Le fiasco britannique

La Chambre des Communes vient de refuser pour la troisième fois l’accord signé par Theresa May avec les autorités européennes. Pour faire pression sur les députés et rallier certains opposants comme Boris Johnson, le premier ministre avait pourtant mis sa démission dans la balance. Cet échec est essentiellement dû à la division du parti conservateur sur le sujet des rapports entre l’Union européenne et la Grande-Bretagne. Et Theresa May n’a pas réussi depuis deux ans à refaire l’unité de son parti sur cette question. Cette division oppose grosso modo les idéologues aux réalistes.

Les idéologues ultralibéraux veulent une marche solitaire de leur pays dans le monde contemporain. Ils pensent que la Grande-Bretagne peut jouer sa carte seule au milieu des marchés. Ils refusent le multilatéralisme et s’inspirent de Donald Trump. Dans un monde sans règle, où seuls prévaudront les rapports de force, la Grande-Bretagne saura tirer son épingle du jeu en pratiquant une concurrence fiscale et sociale débridée vis-à-vis de ses voisins européens. Ces nostalgiques de l’Angleterre impériale croient que leur pays sera plus prospère en se tournant vers le reste du monde.

Que pèse la Grande- Bretagne vis-à-vis du monde asiatique?

Les réalistes prennent en compte le fait que la Grande-Bretagne tisse l’essentiel de ses relations économiques et sociales avec l’Union européenne. Ils pensent donc que de bonnes relations bilatérales avec elle sont indispensables. Ils savent aussi que le royaume est profondément divisé. L’Ecosse regarde vers l’Europe et l’Irlande du Nord ne peut se permettre de faire renaître une frontière avec sa voisine du Sud qui fait partie de l’UE. Ils ont enfin conscience que le parti travailliste est en embuscade et cherche à provoquer une crise politique pour revenir au pouvoir. Une séparation de l’Union sans accord serait de ce point de vue du pain béni pour lui.

Theresa May a fait comme si le conflit au sein de son parti ne jetait pas aux oubliettes le bien commun du pays.

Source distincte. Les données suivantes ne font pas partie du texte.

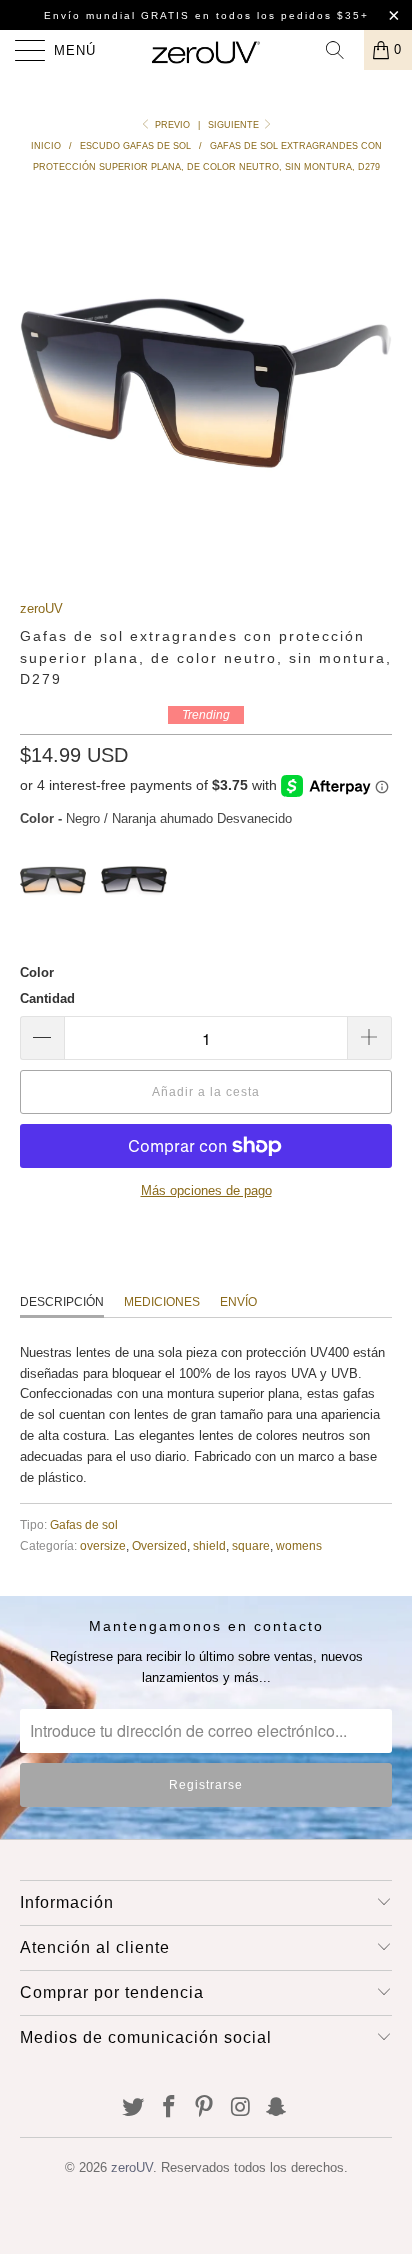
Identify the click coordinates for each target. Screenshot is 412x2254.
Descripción (62, 1302)
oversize (103, 1545)
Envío (238, 1302)
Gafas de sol (84, 1524)
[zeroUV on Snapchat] (277, 2108)
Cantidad (47, 998)
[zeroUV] (206, 50)
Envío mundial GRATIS (117, 15)
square (251, 1545)
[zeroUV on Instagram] (241, 2108)
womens (299, 1545)
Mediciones (162, 1302)
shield (209, 1545)
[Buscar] (342, 50)
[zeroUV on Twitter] (134, 2108)
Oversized (159, 1545)
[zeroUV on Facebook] (169, 2108)
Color (37, 972)
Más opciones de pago (206, 1190)
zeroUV (41, 608)
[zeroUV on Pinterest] (205, 2108)
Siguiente (235, 125)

Dans une telle cacophonie, elle ne pouvait réussir sa séparation d’avec l’Union européenne. Mais plus fondamentalement la majorité de ses concitoyens n’a pas compris que le monde avait profondément changé au tournant des années 2000. L’histoire ne repasse pas les plats. L’Union européenne ne disparaîtra pas malgré ses défauts et le «Brexit». Les pays d’Europe orientale en ont trop besoin vis-à-vis de la Russie. Les Italiens et les Français chercheront à en amender les règles mais ils ne la quitteront pas car le sort économique et politique de ces deux pays est intimement lié à celui de l’Europe. Nous ne sommes plus en 1940 où l’empire anglais couvrait un bon tiers du globe et était une puissance mondiale. En 2019 la Grande- Bretagne risque de se retrouver seule. Que pèse-t-elle vis-à-vis du monde asiatique? Elle était intéressante comme tête de pont de ce monde dans l’Union. En sortant de l’Union, elle perd son intérêt.

Le parti conservateur a fait preuve d’un rare aveuglement en négligeant cette nouvelle donne géopolitique et en particulier l’émergence de l’Inde et de la Chine. Il a complètement oublié le sort de ses concitoyens vivant en Europe. L’histoire lui imputera une lourde responsabilité dans les difficultés que va rencontrer la Grande-Bretagne, quelle que soit l’issue de cette crise. Les anti-européens du parti ont prôné un divorce dont ils n’ont nullement mesuré les conséquences. Comme dans un divorce, le pays sera obligé de solder le passé avant de pouvoir se construire un avenir.